Hamilton's stray cat population may be heading for the snip after a new proposal to introduce a desexing fund.
City councillors yesterday voted to include the fund in its draft annual plan in an effort to bring numbers under control.
Charities in the region say the stray cat problem is horrendous and they're struggling to keep up.
Rachael Maher founded the Paws 4 Life charity in the Hamilton suburb of Glenview nearly ten years ago.
Since then she's taken in over 6000 stray cats.
She said the issue is rapidly getting out of control as the stray population breeds.
"It is a horrendous issue in the Hamilton region, and we've been one of the worst regions for a long, long time," she said. "It's a massive stray cat problem - they're infiltrating the schools, the kindergartens, the shops, the businesses and everybody's homes."
She said the most affected communities often don't have the know-how or the finances to address the issue, so the problem keeps getting worse, and the few organisations on the streets working to reduce stray cat numbers are struggling to keep up.
"We are the biggest charity in Waikato doing cat rescue and it's a simple solution to clean up the city but it involves a lot of hard work," she said.
"We're an incredibly small shelter and we have no money. We're fast running out of funds."
Ms Maher said the charitable rates for desexing a female cat is $70 and a male is around $40, and they are limited by their finances, which come from donations and adoption fees.
That is, until yesterday, when Hamilton City Councillors voted 7-5 to establish the region's first ever cat desexing fund.
Ms Maher said with access to the cat desexing fund, an untold amount of pregnancies will be prevented.
The council said the fund could see a further 1000 cats de-sexed within Hamilton City boundaries each year.
The Mayor of Hamilton, Andrew King, said the fund addresses an ongoing issue for affected communities.
He said 3000 stray cats were picked up by animal welfare organisations in the region last year. He said they were either euthanised or desexed and adopted.

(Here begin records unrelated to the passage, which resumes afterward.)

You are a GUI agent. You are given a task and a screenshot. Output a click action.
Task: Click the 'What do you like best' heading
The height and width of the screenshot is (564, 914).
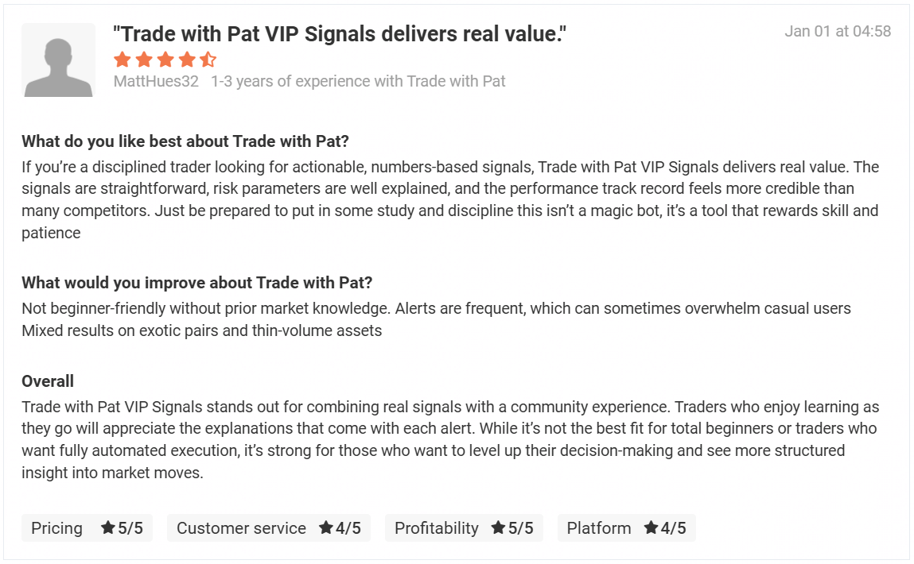point(185,141)
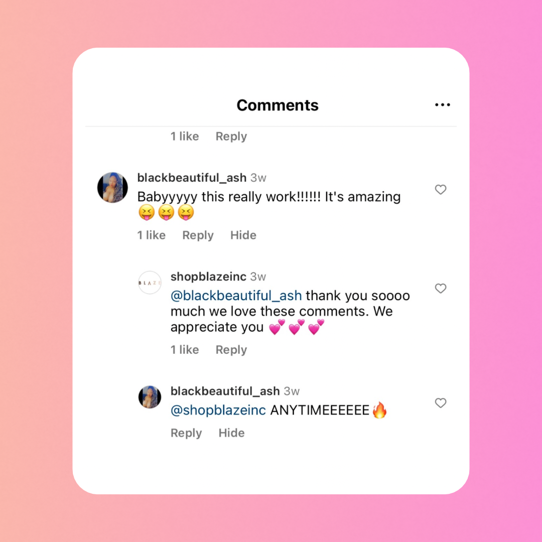This screenshot has width=542, height=542.
Task: Reply to the 'Babyyyyy this really work' comment
Action: 198,235
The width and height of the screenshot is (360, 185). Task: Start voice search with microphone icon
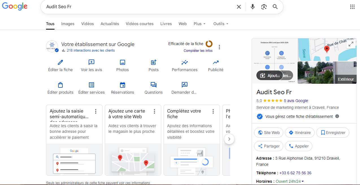[253, 7]

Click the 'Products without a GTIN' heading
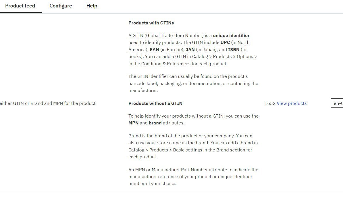pos(155,103)
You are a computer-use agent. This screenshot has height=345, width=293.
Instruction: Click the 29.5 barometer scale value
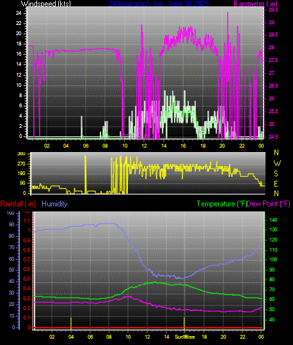pyautogui.click(x=273, y=10)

"It's an important issue about protecting our wildlife, our natural birds, and stops that life cycle of them breeding up to four times a year," he said. "We're trying to break that cycle."
Mr King said the fund is the first of its kind in the region, and believes it's among the first of its kind in the country.
"These are cats that don't have an owner and for people that have cats in their home, that would be stepping over a line and we shouldn't be using ratepayer money for this," he said.
"But these are a menace for the whole of the public, for all of the business of Hamilton, and that's where we step in."
Mr King said public opinion on the fund had been divided as a lot of Hamiltonians probably didn't know how bad the problem was.
A local councillor, Paula Southgate, agreed.
She had previously been against the idea of singling out one charity among the many asking for help, but voted for the fund after hearing how bad the issue was.
"That's kind of what turned my view a little bit in the debate yesterday," she said, "when I understood just how many stray cats we think we have in the city, the problems they are causing and the fact that there is no one, other than these few charities, helping in that area."
Mr King said the next step is for councillors to vote the budget into effect, for roll out on 1 July.